Splendor

Compatibility

Stable primitive line, schema evolution, adapter maturity, and known boundaries.

Compatibility

Splendor's 0.1 line defines the first stable primitive compatibility surface for documented schemas, SDK/API boundaries, operational behavior, conformance fixtures, adapter maturity metadata, migration policy, and public examples.

It is not a 1.0 production support policy, production fleet scheduler, production remote daemon, adapter marketplace, physical safety certification, or hard real-time controller.

Stable public surface

Compatibility covers documented public contracts:

  • primitive names, required fields, identity separation, extension rules, and enum values;
  • schema versioning and deprecation policy;
  • named Python, TypeScript, Rust, and daemon API surfaces;
  • conformance report shape and fixture expectations;
  • adapter maturity metadata;
  • operational behavior documented for local runtime, daemon, resident/fleet foundations, governance, and physical simulations.

Undocumented internals, private helpers, local queue layouts, in-memory store details, and test fixtures outside conformance are not stable API.
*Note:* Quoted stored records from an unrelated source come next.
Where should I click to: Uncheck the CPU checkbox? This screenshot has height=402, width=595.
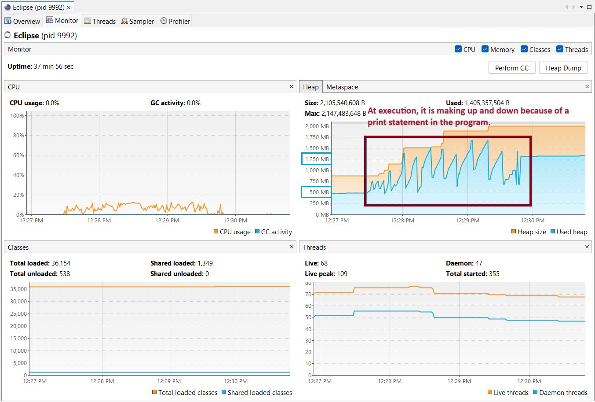tap(458, 49)
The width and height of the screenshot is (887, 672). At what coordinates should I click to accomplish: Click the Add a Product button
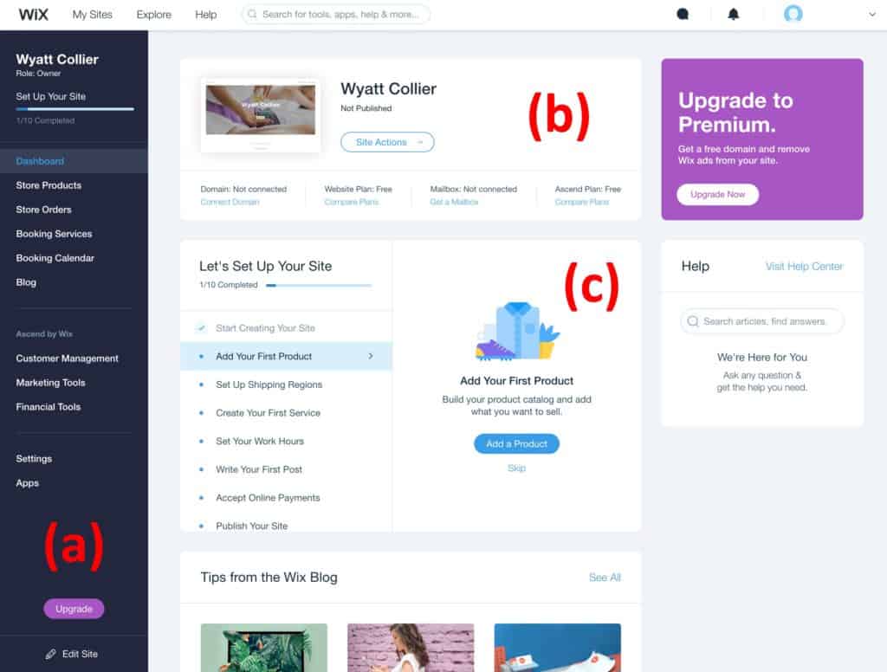(516, 443)
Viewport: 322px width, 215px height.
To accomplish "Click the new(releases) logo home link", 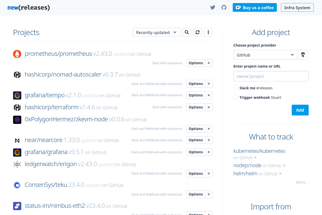I will 29,7.
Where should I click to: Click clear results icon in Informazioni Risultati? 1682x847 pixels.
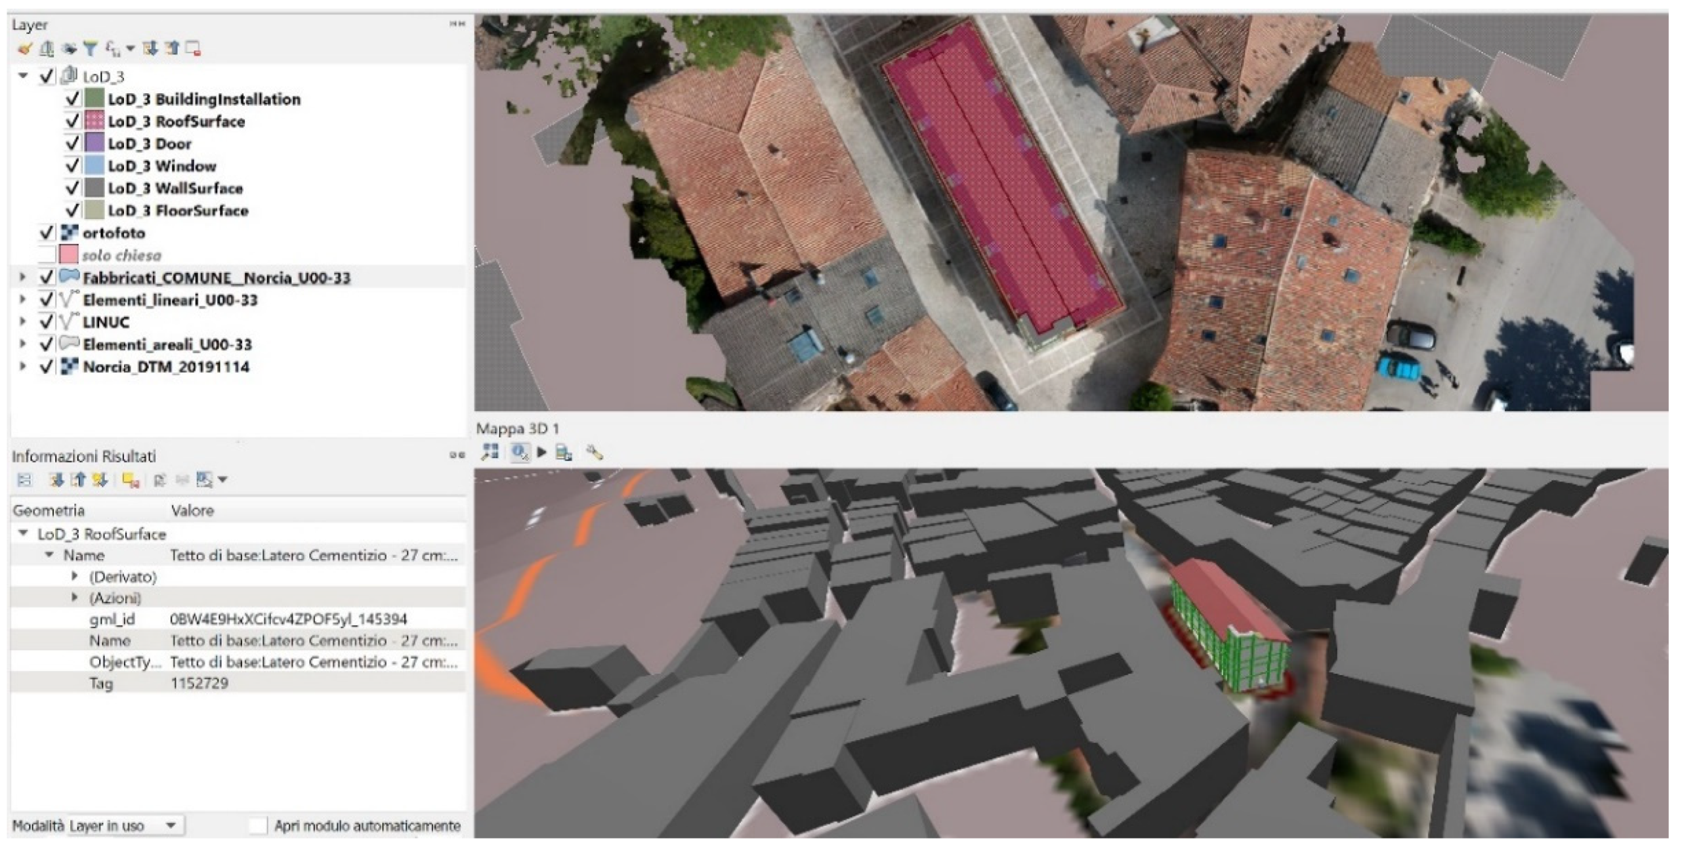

Patch compatibility expectations

Patch releases must not:

  • remove or rename stable required fields;
  • collapse distinct IDs;
  • convert fail-closed behavior into allow;
  • let side effects bypass the Action Gateway;
  • make replay execute side effects by default;
  • let extension metadata grant authority;
  • remove stable daemon endpoints without a documented replacement;
  • make SDK clients silently fall back to unauthenticated communication.

Patch releases may add optional non-authorizing fields, stricter fail-closed validation, additional trace events for new behavior, or SDK convenience wrappers that preserve identity, scope, trace, gateway, verifier, quota, work-order, and replay semantics.

Adapter maturity levels

Adapter maturity is an evidence model, not certification. Levels are:

  • experimental
  • local-safe
  • network-safe
  • governance-aware
  • device-safe

A maturity level never grants authority by itself. Adapters still execute only behind the gateway and verifier chain.

Migration principles

  • Emit stable names such as trace_event_id and state_node_id in public data.
  • Preserve distinct identity fields.
  • Keep caller credentials, endpoint scopes, signed work orders, tenant/run policy, and gateway verification as separate layers.
  • Treat unknown extension data as non-authorizing metadata.
  • Do not migrate old examples into stable docs unless side effects route through the gateway.
  • Do not let migration tools execute side effects, grant approvals, issue work orders, or mutate live state heads.

Known boundaries

The 0.1 public line does not claim production OAuth/PKI, remote fleet scheduling, global consensus, native browser runtime, enterprise SaaS UI, adapter marketplace, production adapter certification, live hardware readiness, or robotics safety certification.